Des dizaines de manifestants prodémocratie ont été présentés mercredi devant la justice hongkongaise après leur inculpation pour participation à une émeute, ce qui risque d’attiser encore les tensions.
L’ancienne colonie britannique traverse la pire crise de son histoire récente, avec de gigantesques manifestations globalement pacifiques depuis le 9 juin contre le gouvernement local pro-Pékin mais aussi des heurts sporadiques entre policiers et contestataires radicaux.
L’annonce mardi soir que 44 d’entre eux avaient été inculpés pour participation à des émeutes — délit passible de dix ans de prison — a été suivie de nouvelles échauffourées devant un commissariat du quartier de Kwai Chung (ouest) où, selon des médias, étaient détenus ces opposants.
Alors qu’un coup de vent balayait la ville, de nombreux manifestants ont bravé mercredi matin les intempéries pour venir crier leur indignation près du tribunal de l’est de l’île de Hong Kong devant lequel comparaissaient les protestataires.
«Libérez les justes», scandaient-ils. «Il n’y a pas d’émeutiers, que de la tyrannie. Reprenons Hong Kong!»
Les manifestants poursuivis sont pour la plupart apparus très calmes lors de leur comparution, les uns après les autres, devant le juge qui les a formellement inculpés avant de les libérer sous caution, selon un journaliste de l’AFP sur les lieux.
La mégapole vit depuis plus de sept semaines au rythme de manifestations récurrentes qui visaient initialement un projet de loi aujourd’hui suspendu qui proposait d’autoriser les extraditions vers la Chine.
Les revendications se sont élargies à la dénonciation du recul des libertés dans l’ex-colonie britannique revenue en 1997 dans le giron chinois, ou à l’exigence de réformes démocratiques.
Dans la soirée de mardi, les forces antiémeutes ont fait usage de gaz poivre contre des centaines de manifestants qui s’étaient regroupés devant le commissariat par solidarité avec les personnes inculpées.
Des policiers armés de matraques et protégés par des boucliers sont sortis du bâtiment pour tenter de disperser la foule qui a alors répliqué par des jets de bouteilles en plastique et de parapluies.

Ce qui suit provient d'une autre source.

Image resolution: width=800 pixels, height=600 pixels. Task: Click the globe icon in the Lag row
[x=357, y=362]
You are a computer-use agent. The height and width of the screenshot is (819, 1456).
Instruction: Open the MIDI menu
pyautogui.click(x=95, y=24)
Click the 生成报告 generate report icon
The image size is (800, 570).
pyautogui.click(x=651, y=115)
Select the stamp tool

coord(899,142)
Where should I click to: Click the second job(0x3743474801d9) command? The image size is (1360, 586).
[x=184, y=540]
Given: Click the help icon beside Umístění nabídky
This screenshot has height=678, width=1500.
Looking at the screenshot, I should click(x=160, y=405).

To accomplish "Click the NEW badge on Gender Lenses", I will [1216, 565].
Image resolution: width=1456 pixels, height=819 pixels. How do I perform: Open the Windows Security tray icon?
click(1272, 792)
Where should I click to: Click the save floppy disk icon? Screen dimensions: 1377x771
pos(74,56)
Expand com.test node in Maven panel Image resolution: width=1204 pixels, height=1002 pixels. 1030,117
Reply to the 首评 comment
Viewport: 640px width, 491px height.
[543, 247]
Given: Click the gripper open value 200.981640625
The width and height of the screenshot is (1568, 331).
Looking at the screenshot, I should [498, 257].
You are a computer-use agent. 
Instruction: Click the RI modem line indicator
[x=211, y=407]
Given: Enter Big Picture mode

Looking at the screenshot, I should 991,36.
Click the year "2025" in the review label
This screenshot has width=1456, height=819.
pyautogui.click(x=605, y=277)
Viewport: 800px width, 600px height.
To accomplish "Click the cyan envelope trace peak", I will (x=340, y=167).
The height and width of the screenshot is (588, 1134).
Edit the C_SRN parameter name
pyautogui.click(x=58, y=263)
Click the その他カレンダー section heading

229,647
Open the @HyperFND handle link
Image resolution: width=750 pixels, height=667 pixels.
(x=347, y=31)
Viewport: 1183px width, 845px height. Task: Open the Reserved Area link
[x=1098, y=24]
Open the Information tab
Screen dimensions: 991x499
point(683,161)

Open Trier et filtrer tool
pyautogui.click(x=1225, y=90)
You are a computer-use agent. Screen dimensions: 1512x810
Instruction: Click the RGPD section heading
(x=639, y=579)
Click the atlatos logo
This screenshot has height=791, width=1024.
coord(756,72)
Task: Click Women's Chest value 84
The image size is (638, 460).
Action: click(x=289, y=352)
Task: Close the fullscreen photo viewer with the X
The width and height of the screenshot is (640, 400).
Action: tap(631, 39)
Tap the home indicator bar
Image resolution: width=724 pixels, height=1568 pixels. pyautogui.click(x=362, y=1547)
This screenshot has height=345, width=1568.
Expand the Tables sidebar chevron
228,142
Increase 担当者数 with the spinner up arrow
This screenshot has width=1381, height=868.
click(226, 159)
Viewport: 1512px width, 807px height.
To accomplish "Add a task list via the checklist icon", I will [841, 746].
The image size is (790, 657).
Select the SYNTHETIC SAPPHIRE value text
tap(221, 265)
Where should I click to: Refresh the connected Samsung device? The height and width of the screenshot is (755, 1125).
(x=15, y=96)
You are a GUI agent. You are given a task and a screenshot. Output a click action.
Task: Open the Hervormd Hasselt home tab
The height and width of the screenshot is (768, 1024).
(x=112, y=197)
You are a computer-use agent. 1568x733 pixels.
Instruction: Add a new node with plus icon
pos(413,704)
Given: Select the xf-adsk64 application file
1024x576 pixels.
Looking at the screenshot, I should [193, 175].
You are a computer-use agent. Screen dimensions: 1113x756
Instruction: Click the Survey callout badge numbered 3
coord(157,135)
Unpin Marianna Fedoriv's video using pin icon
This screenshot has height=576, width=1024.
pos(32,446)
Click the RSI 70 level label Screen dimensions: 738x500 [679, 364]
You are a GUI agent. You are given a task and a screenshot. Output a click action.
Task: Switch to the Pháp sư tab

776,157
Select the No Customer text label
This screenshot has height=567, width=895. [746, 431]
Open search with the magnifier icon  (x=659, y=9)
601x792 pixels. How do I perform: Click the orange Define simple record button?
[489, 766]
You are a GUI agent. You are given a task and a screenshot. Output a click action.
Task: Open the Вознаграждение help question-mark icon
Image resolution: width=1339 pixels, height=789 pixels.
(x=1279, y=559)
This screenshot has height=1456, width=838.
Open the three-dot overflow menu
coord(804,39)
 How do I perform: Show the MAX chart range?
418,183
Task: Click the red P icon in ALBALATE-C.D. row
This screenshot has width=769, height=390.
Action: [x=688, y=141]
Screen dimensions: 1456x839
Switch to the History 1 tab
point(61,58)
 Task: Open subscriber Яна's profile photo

Un policier a pointé son fusil en direction de contestataires qui lui lançaient des objets, avant de précipitamment battre en retraite avec ses camarades.
Les échauffourées les plus violentes de ces derniers temps se sont produites dimanche près du Bureau de liaison chinois, qui représente l’autorité de Pékin dans ce territoire semi-autonome.
Le 21 juillet, à l’issue d’un nouveau rassemblement monstre, des manifestants ont été brutalement agressés à Yuen Long, dans le nord-est de Hong Kong, par des hommes soupçonnés d’appartenir aux triades, faisant 45 blessés.
Les 44 manifestants poursuivis le sont tous pour leur rôle présumé dans les heurts de dimanche. La variété de leurs profils témoigne de l’assise sociale très large de la mobilisation en cours.
Parmi les inculpés, figurent notamment un étudiant, une infirmière, un pilote d’avion, un coiffeur, un cuisinier, un électricien, un ouvrier du bâtiment ou encore un chômeur, selon le tribunal.
La police avait auparavant fait état de l’arrestation de 49 personnes âgées de 16 à 41 ans.
L’organisation Amnesty International a estimé que ces inculpations visaient à décourager les manifestants comptant encore descendre dans les rues.
«En utilisant des chefs d’inculpation aussi vagues, les autorités hongkongaises entendent adresser un avertissement glaçant à ceux qui envisagent de participer à de prochaines manifestations», a déclaré dans un communiqué Man-kei Tam, directeur d’Amnesty à Hong Kong.
L’annonce mardi de ces poursuites était tombée 24 heures après que Pékin eut réitéré son soutien à la cheffe de l’exécutif hongkongais Carrie Lam ainsi qu’à la police locale, et appelé à «rétablir l’ordre au plus vite».
«Nulle société civilisée ou régie selon l’État de droit ne peut tolérer de violences rampantes», avait averti un porte-parole du Bureau des affaires de Hong Kong et de Macao, Yang Guang.
Les manifestants se sont engagés à poursuivre leur mouvement jusqu’à ce que leurs revendications soient satisfaites. Outre la démission de Mme Lam, ils exigent notamment une enquête indépendante sur les agissements de la police, l’amnistie pour les personnes arrêtées et le retrait définitif du projet de loi sur les extraditions.